# Patch



## NubianSoaps.com

In an effort to not use my 2 pounds of Patch that although when I purchased it was normal price is now worth a fortune  I mixed my Dragons Blood into my mixture for my Eucalyptus soap and also into my Pink Grapefruit, to seat the essential oils. If anything it is better! I have tucked a few bars aside to see if the fragrance fades. Vicki


----------



## Guest

Oh that sounds like it smells soooo yummy! Tammy


----------



## Sondra

Now does that make the soap darker than the patch would normally?


----------



## NubianSoaps.com

So far no, but a pippette filled for 4 ounces of EO I don't think is enough to turn it. It's not old enough, although with Dragons Blood it turns really quickly. Until I just wrote that it didn't dawn on me that I probably should have used more since Dragons Blood certainly doesn't have much patch in it either.... vicki


----------



## Guest

Bethany does that combo and calls it Pink Dragon 

Christy


----------



## kidsngarden

Yes, pink grapefruit and dragon's blood (Pink Dragon) is one of my very best sellers!


----------



## Aja-Sammati

You probably ought to sell it and make that fortune without having to make soap :lol


----------



## Guest

Bethany,
that sounds wonderful, care to share your ratio of mix of pink grapefruit and dragons blood
Barbara


----------



## kidsngarden

2 parts grapefruit to 1 part DB....There goes my trade secret, now I'l have to kill you! :lol


----------



## Guest

:rofl

I know how you feel Bethany. We love you for sharing with us 

Christy


----------



## kidsngarden

Well, a person has to give back, you know. I learn a lot so I try to share...but there are some things that I won't. Since you are already "onto" the DB grapefruit thing, why not?

I will say this though, while Pink Dragon is one of my best sellers, true patch fans say, "not enough patch" and stick to my Moab blend - sorry, THAT one I won't share! :biggrin


----------



## GypsyRose

Forgive me please, but I must know...(remember I'm new) What is Patch?


----------



## Guest

Patchouli

Sara


----------



## GypsyRose

Thanks Sara,
that is what I thought, but I hadda know for sure! I'm really not an idiot! :rofl :rofl :rofl :rofl


----------



## kidsngarden

BTW, even with only one part DB the soap is very dark. Every batch I try a new thing to get a pink swirl in there - but the DB just seeps into the pink anyway! Here is a really bad picture (pre light box) of it and the swirl is terrible! I actually got a better swirl on my most current batch that I don't have a good picture of yet.
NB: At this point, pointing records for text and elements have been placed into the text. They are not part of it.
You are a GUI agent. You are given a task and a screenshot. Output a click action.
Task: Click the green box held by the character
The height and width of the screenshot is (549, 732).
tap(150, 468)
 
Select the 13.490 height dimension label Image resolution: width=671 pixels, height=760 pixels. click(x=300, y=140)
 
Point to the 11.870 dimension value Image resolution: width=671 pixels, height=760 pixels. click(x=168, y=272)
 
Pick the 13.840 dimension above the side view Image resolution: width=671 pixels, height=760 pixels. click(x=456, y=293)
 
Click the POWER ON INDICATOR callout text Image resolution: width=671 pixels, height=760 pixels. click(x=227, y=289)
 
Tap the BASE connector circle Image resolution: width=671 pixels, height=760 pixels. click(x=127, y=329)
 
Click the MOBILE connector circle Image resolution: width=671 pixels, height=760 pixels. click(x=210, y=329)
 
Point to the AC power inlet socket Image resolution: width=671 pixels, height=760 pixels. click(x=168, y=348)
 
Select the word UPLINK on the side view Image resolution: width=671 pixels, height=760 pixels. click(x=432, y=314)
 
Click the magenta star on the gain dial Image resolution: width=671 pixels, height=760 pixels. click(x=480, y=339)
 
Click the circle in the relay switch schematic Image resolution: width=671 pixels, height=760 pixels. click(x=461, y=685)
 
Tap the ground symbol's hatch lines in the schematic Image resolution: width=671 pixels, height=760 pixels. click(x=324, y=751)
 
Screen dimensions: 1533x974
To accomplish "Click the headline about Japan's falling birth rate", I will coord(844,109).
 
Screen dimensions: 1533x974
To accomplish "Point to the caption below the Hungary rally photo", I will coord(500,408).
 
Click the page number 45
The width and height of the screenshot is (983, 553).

I take out some soap unfragranced to get the pink, but once again- the brown creeps in and it never stays the way I want it!
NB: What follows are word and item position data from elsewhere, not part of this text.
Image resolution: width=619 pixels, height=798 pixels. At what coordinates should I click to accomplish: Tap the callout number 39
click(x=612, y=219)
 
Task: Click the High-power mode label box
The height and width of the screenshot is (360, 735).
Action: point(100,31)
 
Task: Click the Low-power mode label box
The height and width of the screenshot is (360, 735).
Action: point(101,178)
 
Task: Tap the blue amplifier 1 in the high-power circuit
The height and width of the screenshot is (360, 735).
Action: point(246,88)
http://www.capellasgarden.com/product_info.php?cPath=19&products_id=17


----------



## Guest

Hey Bethany,

The bars of Pink Dragon that I've seen (even had one at my sink) are lovely. Very pretty and very unique looking. 

Sara


----------



## kidsngarden

Thanks Sara, you are too kind! :blush I forgot I sent you one!


----------



## NubianSoaps.com

I was just going to tell you Bethany to talk to Sara, she helped me get a really nice "blood" through and on top of my Dragons Blood without having to paint it after cutting! AT first I was like no way,,, but the neon fadded after curing and it's really cool. I think Sara's middle name is Mica.
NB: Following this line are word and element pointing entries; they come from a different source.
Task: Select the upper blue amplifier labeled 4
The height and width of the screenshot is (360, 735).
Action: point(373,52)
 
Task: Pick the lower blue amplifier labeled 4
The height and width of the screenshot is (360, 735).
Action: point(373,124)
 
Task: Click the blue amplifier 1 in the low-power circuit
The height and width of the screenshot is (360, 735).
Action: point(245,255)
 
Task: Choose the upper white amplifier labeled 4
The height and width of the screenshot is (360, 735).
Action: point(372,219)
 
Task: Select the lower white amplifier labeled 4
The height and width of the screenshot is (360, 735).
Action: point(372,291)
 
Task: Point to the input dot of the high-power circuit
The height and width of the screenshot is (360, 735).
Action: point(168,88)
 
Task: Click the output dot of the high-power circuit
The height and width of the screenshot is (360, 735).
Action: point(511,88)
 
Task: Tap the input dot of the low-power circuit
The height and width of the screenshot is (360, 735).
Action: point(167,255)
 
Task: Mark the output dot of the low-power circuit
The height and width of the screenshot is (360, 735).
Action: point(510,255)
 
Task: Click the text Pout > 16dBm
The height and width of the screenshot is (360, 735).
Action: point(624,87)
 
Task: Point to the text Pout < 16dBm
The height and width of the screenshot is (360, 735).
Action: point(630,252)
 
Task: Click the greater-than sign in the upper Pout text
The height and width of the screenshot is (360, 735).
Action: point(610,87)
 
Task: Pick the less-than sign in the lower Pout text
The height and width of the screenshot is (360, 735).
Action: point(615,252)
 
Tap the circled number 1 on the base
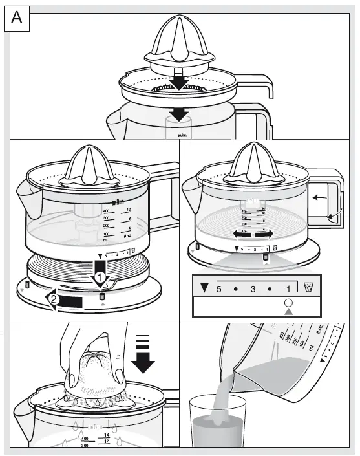point(100,277)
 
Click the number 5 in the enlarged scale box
point(219,288)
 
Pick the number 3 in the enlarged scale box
point(255,288)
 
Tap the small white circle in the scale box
point(288,301)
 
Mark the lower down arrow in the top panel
point(179,114)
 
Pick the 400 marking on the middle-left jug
point(107,212)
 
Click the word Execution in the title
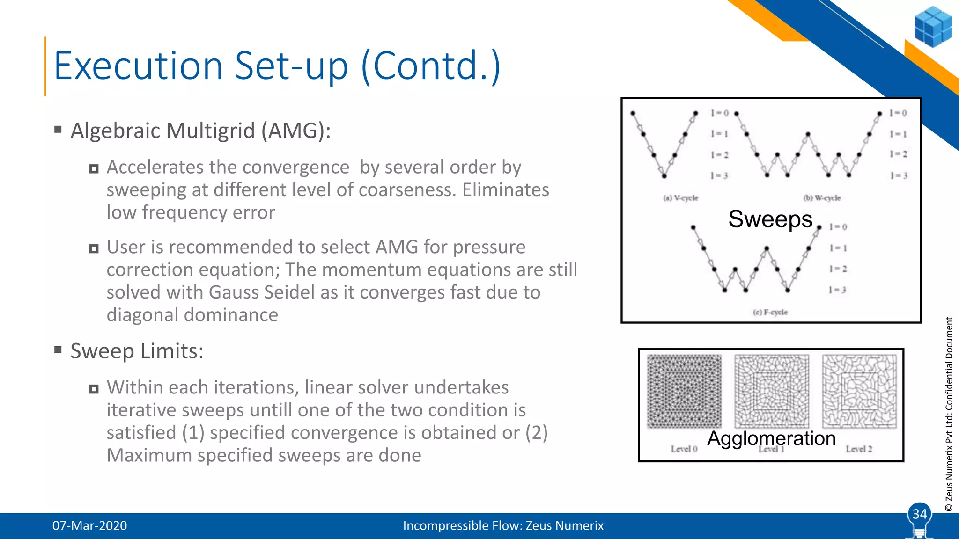pos(139,66)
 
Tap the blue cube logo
pos(932,27)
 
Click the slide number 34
pos(919,514)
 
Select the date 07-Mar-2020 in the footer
pos(89,525)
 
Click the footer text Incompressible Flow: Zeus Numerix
pos(503,525)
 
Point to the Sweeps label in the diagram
pos(770,219)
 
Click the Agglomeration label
pos(771,438)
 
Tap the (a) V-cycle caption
pos(680,198)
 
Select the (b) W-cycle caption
pos(822,198)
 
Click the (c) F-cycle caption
pos(770,312)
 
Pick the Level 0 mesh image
pos(684,391)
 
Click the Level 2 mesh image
pos(859,391)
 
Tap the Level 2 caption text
pos(859,449)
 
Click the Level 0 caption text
pos(684,449)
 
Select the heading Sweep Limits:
pos(137,351)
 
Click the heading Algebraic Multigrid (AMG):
pos(200,131)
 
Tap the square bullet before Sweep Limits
pos(58,350)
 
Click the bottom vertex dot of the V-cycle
pos(664,176)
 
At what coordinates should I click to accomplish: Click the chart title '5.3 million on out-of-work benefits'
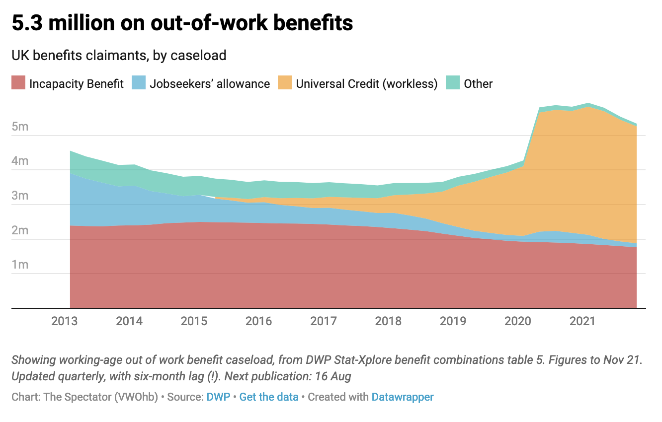point(182,23)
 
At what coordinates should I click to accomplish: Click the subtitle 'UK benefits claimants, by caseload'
point(119,55)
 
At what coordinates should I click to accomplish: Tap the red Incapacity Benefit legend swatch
point(18,83)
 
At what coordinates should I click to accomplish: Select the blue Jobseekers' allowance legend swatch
point(139,83)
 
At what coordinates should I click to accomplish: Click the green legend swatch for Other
point(452,83)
I only wanted to use the dragons blood to seat as a bottom note my citrus EO's so know way did I use as much as you do!

Tammi, the dragons blood you like so much is very much patchoulli....you can smell my stash the next time you are over, it's devine so old it's rich like molassas. Vicki


----------



## SherrieC

hm I wish I could get my hands on pink grapefruit. I placed an order to bramble berry for it and its on Backorder, where else might have some?????


----------



## GypsyRose

I think that is why I like the Dragons Blood so much I love Patchouli. But I wanted to clarify that is what it meant, just for my own...I was pretty sure, but yanno I hadda ask. You know me...questions, questions, questions! :rofl

Ya let me smell ya stash I'll never leave! :rofl :rofl :rofl :rofl


----------



## Guest

Thank you so very much for sharing with us... I am going to make some this week, I hate Dragons blood alone and I have a huge bottle of it..
Barbara


----------



## GypsyRose

I would love to smell the pink dragon one! OMG...y'all are getting me too dang addicted! Maybe I'll quit smoking and start sniffin soaps as my new addiction. :rofl


----------



## NubianSoaps.com

I get my Pink Grapefruit from Lillian. I have enough for awhile so wouldn't be able to help you out with a purchase, it's one that I do in 10 pounds, won't need anymore until I start soaping in the fall for christmas. Vicki


----------



## kidsngarden

Sorry, can't help on the Pink Grapefruit - I do BB too!


----------



## Kalne

The smell of DB is growing on me....but not my customers. So once I sell out of what I have made I don't plan on making anymore. I even sold what I had left of the FO. Never would have thought to use it in place of patch for seating other scents. Hmmm. I do have a bottle of Lillian's pink grapefruit but haven't figured out what to do with it.


----------



## Little Moon

OK. Why has the price of patch gone up so much?

Anne

The wanna be soaper


----------



## kidsngarden

I believe it was fires that destroyed the patchouli plants...


----------



## Little Moon

Thank you Bethany. I was glad to hear it had a real explanation - not that it was going up due to fuel costs! ARG!!!! :mad

Anne


----------



## Becky-DixieDoesAlpines

does anyone make a straight patchouli soap, and how much patch per lb soap do you recommend?
Becky


----------



## SherrieC

I think I always put in 3 ounces for a MM wieght batch


----------



## NubianSoaps.com

I am also thinking about doing this Becky and charging $10 a bar. Why not, I would like to use a sliver of this myself  Vicki


----------



## Becky-DixieDoesAlpines

my dilemma is all my soap at my main market goes to the central cashier. It is too difficult for them with lines of shoppers to sort out which soap is which price, so all my soaps are currently the same price. What I am thinking about doing is straight patch bars but half bars, so 42 from the mold, and maybe different packaging.
Becky


----------



## NubianSoaps.com

Oh that is a good idea! I was thinking about how I hate having different prices also, maybe 3 inch pvc round patch soaps? Vicki


----------